2000年代に入り、胃ろうの造設は急増しました。診療報酬の点数が加算されたこともあり、とにかく「食べられなくなったら胃ろう栄養にすればよい」と、もはや人工的栄養補給はやめて看取るのが適切な患者にまで胃ろう造設術が行われるようになりました。胃ろうは使い方が適切であれば有効な栄養法になりますが、終末期は通常、適応外です。
10年ごろになると、こうした状況を疑問視する声が一般の人やマスコミから上がり始めます。14年には、胃ろう造設に対する診療報酬が4割減らされ、病院にとってのインセンティブも薄れました。医療者にも終末期の過剰な栄養補給を控え、自然な最期を目指す人が出てきました。最終段階の胃ろうは、海外ではかなり以前から行われなくなっています。日本はずいぶん遅かったといえるでしょう。
ただ、胃ろうは減っても別の方法で最終段階に人工的栄養補給をしようとする医師は少なくありません。

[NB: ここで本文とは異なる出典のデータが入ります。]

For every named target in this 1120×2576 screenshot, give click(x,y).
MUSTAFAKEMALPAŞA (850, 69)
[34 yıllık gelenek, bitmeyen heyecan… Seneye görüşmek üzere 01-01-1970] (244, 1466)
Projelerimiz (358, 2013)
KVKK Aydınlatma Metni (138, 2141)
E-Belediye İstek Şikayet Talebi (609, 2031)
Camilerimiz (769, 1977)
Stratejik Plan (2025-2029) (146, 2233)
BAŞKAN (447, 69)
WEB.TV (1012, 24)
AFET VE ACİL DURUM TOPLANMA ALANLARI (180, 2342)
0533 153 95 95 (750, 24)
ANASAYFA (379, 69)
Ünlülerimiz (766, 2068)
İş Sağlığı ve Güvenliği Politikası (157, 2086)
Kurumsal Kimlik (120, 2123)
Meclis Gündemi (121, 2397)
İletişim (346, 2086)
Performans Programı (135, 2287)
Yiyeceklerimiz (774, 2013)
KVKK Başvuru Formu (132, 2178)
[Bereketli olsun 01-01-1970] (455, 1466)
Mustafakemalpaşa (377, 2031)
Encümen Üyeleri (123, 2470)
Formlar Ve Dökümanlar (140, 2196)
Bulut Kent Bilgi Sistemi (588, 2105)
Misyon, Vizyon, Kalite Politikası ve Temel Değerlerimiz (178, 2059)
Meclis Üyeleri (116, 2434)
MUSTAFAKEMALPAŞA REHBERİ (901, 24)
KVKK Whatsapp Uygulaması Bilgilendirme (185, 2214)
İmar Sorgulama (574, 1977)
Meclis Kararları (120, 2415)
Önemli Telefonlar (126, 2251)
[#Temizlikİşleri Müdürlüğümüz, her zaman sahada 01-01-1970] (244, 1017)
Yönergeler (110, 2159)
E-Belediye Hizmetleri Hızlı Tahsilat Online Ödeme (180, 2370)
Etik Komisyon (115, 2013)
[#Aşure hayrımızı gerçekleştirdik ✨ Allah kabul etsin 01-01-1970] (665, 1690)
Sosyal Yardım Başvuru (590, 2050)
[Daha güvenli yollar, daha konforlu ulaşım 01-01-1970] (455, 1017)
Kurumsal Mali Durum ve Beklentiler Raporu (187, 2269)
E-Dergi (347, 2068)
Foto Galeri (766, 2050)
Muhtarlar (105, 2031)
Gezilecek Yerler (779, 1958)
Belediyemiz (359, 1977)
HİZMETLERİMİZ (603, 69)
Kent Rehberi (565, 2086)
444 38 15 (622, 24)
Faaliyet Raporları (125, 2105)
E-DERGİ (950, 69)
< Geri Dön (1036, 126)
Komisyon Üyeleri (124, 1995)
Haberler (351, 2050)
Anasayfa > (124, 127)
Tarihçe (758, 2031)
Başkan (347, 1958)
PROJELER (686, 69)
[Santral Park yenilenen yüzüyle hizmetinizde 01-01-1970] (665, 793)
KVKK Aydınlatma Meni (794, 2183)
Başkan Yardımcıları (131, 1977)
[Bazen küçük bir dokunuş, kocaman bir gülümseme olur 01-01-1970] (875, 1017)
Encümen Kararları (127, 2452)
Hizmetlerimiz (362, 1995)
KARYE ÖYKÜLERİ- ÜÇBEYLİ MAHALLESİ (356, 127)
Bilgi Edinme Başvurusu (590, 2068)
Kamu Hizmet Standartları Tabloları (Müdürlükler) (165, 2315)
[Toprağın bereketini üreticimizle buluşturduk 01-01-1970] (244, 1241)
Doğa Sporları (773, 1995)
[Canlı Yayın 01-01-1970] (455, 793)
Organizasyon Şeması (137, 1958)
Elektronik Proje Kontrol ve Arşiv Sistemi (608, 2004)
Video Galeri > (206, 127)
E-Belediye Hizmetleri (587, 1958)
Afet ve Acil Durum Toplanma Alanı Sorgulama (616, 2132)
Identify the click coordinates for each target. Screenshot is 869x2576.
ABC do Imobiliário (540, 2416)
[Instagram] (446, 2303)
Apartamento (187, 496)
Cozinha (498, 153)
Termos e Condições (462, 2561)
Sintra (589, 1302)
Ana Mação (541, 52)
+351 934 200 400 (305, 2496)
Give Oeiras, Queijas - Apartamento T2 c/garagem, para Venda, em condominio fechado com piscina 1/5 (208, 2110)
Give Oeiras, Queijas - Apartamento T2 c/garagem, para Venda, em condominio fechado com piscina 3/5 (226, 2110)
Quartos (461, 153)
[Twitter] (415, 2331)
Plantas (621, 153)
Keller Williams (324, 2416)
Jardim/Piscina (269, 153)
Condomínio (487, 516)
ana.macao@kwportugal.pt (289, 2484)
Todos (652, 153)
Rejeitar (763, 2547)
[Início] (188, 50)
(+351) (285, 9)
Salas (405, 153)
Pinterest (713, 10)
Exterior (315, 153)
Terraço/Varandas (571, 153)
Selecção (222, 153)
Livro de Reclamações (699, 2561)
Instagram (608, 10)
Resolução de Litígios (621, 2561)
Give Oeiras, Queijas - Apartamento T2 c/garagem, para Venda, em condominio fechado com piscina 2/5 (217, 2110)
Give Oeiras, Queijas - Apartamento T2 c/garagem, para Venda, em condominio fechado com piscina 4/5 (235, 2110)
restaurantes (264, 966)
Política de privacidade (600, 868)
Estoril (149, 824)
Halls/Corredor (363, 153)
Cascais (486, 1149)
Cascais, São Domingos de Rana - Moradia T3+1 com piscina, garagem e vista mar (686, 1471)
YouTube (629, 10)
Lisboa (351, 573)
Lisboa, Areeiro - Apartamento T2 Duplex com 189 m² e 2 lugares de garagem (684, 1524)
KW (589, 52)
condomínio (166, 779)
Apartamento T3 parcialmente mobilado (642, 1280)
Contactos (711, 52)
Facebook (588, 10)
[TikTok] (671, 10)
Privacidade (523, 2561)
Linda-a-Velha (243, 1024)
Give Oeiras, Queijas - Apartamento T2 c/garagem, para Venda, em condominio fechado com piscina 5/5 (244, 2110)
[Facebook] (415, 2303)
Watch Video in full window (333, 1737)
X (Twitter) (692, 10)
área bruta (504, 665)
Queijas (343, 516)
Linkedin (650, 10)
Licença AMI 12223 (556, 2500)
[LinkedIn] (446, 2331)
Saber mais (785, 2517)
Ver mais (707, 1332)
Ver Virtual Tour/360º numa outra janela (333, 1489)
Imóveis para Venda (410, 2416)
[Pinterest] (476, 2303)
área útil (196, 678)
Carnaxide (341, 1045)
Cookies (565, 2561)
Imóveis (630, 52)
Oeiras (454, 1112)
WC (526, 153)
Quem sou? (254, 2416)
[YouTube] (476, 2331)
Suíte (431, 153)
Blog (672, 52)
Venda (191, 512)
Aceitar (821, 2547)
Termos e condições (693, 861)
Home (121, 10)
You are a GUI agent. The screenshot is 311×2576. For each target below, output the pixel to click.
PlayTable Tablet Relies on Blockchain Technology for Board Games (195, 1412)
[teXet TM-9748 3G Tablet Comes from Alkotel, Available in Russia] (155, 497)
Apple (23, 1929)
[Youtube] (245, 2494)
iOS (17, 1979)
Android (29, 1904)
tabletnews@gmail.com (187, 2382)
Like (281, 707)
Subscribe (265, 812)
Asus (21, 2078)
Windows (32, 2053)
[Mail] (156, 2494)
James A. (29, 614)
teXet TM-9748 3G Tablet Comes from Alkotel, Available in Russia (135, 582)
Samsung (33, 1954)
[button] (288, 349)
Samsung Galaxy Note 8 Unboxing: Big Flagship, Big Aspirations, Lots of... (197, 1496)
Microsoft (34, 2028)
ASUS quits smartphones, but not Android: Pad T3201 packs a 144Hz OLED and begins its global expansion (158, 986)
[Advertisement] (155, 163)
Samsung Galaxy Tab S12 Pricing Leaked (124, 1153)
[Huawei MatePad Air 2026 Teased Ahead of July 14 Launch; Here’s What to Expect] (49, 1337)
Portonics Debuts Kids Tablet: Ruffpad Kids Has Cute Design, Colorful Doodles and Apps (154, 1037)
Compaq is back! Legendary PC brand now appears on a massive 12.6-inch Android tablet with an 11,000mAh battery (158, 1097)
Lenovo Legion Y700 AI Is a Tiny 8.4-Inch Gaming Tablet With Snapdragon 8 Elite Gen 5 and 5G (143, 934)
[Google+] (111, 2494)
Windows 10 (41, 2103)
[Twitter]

一つはポートを造設して行う中心静脈栄養法。本来、薬剤の安定投与のために生み出された方法です。「胃ろうにはしないが、中心静脈栄養はどうか」と、医師が患者や家族に持ちかけることもあります。今年2月に亡くなった私の父は、大腸がんで大きな肺転移もあり、また老衰の最終段階でした。医師は画像診断と血液検査で「がんの最末期ではない」と判断し、「食べられないならば中心静脈栄養がよい」とおっしゃいました。医師には老衰で死ぬことに対する拒否感、「何かやらなければならない」という使命感が大きくあるようです。
また、人工呼吸器を装着している患者さんの場合、取り外せば短期間で亡くなります。かつて、人工呼吸器を外した医師が殺人容疑で書類送検された事件がありましたが、07年以降は終末期医療のガイドラインが整備され、当事者と関係者の間で合意が形成されるなどの条件を満たせば、人工呼吸器を外して看取りを行っても、刑法の問題で警察に踏み込まれることはありません。